### What to work on
A) Answer these questions from the text about Lou Killen:
(i) In how many albums was Killen featured?
(ii) In what year did Killen move to the United States?
(iii) How long was the journey from South Bristol to the South Street Seaport?
B) Copy the part of the text about Lou Killen starting with "Here is Lou" and going on through "the Hudson River.", putting "loan" in place of "mortgage".

### Text section
I was saddened to learn that the singer that I knew as Lou Killen died early this month after a six year battle with cancer. Killen was an influential voice in the British folk song revival of the 50s and 60s and a wonderful singer of sea songs and shanties. He was featured in a dozen albums and contributed to over sixty and for several years was a member of the Irish folk group the Clancy Brothers. He helped popularize classics including Leaving of Liverpool, Pleasant and Delightful and The Wild Rover.
In 2010, at the age of 76, Killen surprised friends and fans alike when he began living openly as a woman, performing in women’s clothing and a wig. In 2012, he underwent a sex-change operation. As noted in the New York Times: Adopting the name Louisa Jo Killen, she continued to perform for almost two years, by most accounts winning over most of Louis Killen’s fans and all of his friends.
Here is Lou Killen singing Ewan MacColl’s Shoals of Herring
From the New York TImes obituary:
Moving to the United States in 1966, Mr. Killen met and became friends with his fellow folk singer and archivist Pete Seeger, with whom he performed often over the years. In 1969 he was enlisted as a member of the maiden crew — along with Ramblin’ Jack Elliott, Len Chandler, Don McLean and a half-dozen other singers — on the first voyage of Mr. Seeger’s Hudson River Sloop Clearwater.
During the seven-week journey from South Bristol, Me., where the sloop was launched, to the South Street Seaport in Lower Manhattan, performances by Mr. Seeger and the crew basically paid off the mortgage on the boat, which has since become the floating soapbox and standard-bearer of Mr. Seeger’s campaign to clean up the Hudson River.
“Louis was my education about the music of the United Kingdom,” Mr. Seeger said in an interview on Wednesday. “He knew all the dialects, taught me many songs.” Mr. Seeger sang one over the phone. It was quite bawdy — another genre of traditional song in which Mr. Killen was expert.

### Data for analysis
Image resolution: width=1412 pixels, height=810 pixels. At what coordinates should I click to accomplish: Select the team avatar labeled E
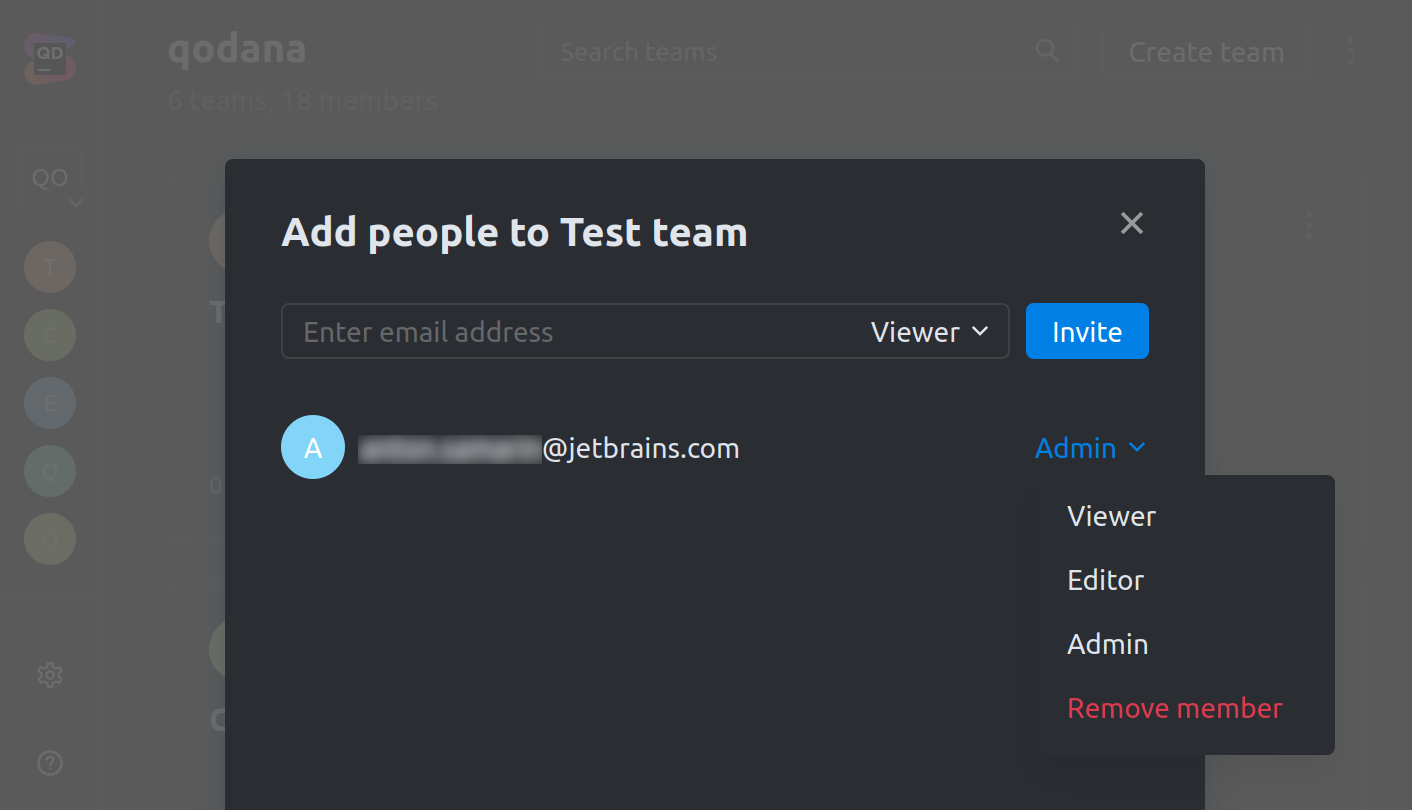point(49,403)
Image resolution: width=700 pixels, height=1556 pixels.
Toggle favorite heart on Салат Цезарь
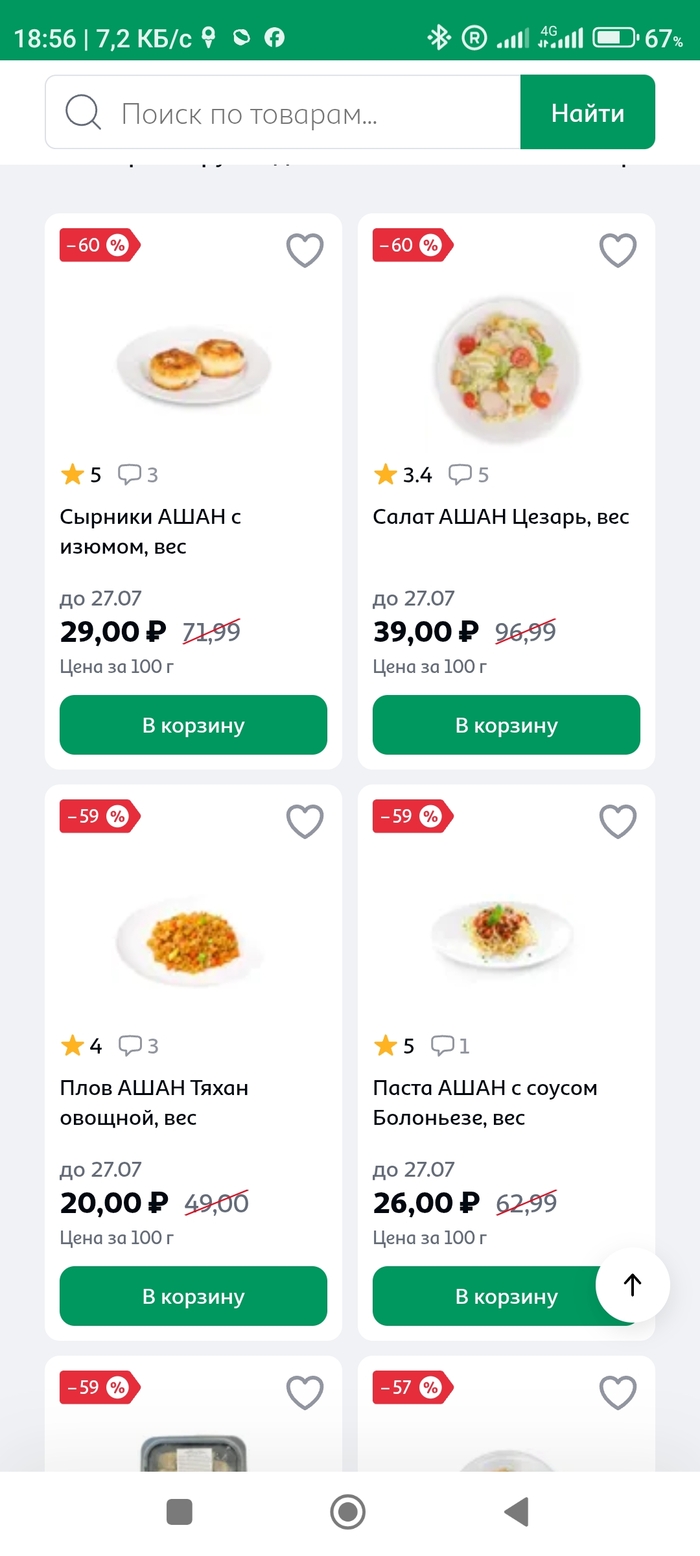click(618, 250)
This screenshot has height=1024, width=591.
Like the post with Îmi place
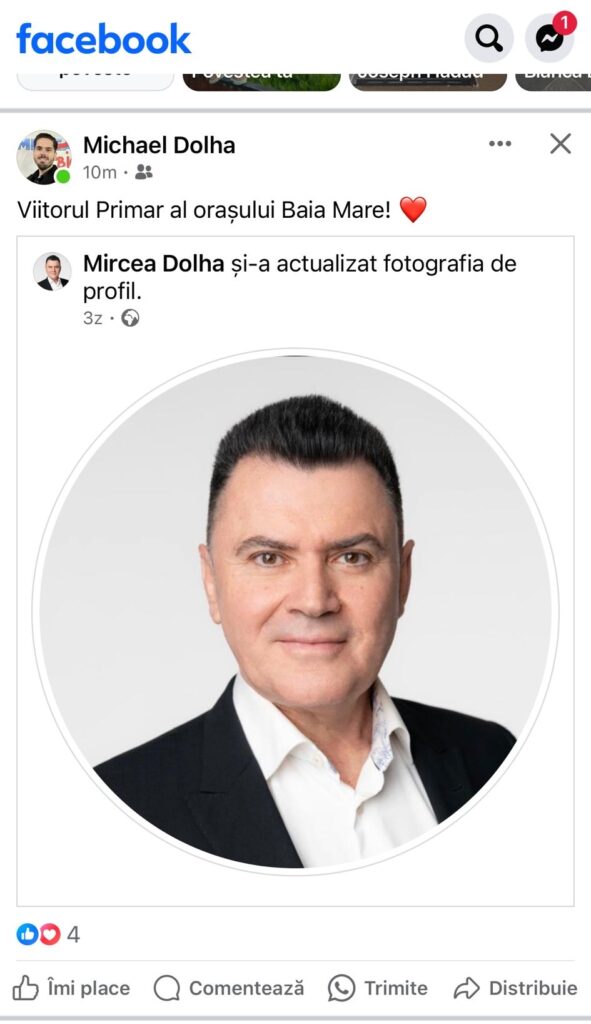click(71, 988)
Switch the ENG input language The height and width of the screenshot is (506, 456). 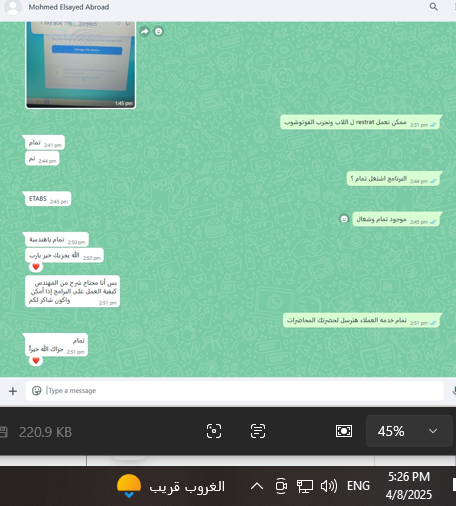[358, 486]
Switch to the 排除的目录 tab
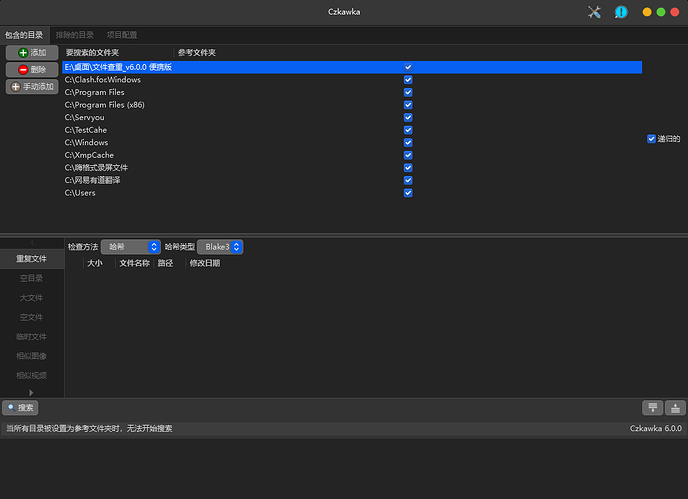This screenshot has height=499, width=688. 76,35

### Expected results
A)
(i) A dozen
(ii) 1966
(iii) Seven weeks

B)
Here is Lou Killen singing Ewan MacColl’s Shoals of Herring
From the New York TImes obituary:
Moving to the United States in 1966, Mr. Killen met and became friends with his fellow folk singer and archivist Pete Seeger, with whom he performed often over the years. In 1969 he was enlisted as a member of the maiden crew — along with Ramblin’ Jack Elliott, Len Chandler, Don McLean and a half-dozen other singers — on the first voyage of Mr. Seeger’s Hudson River Sloop Clearwater.
During the seven-week journey from South Bristol, Me., where the sloop was launched, to the South Street Seaport in Lower Manhattan, performances by Mr. Seeger and the crew basically paid off the loan on the boat, which has since become the floating soapbox and standard-bearer of Mr. Seeger’s campaign to clean up the Hudson River.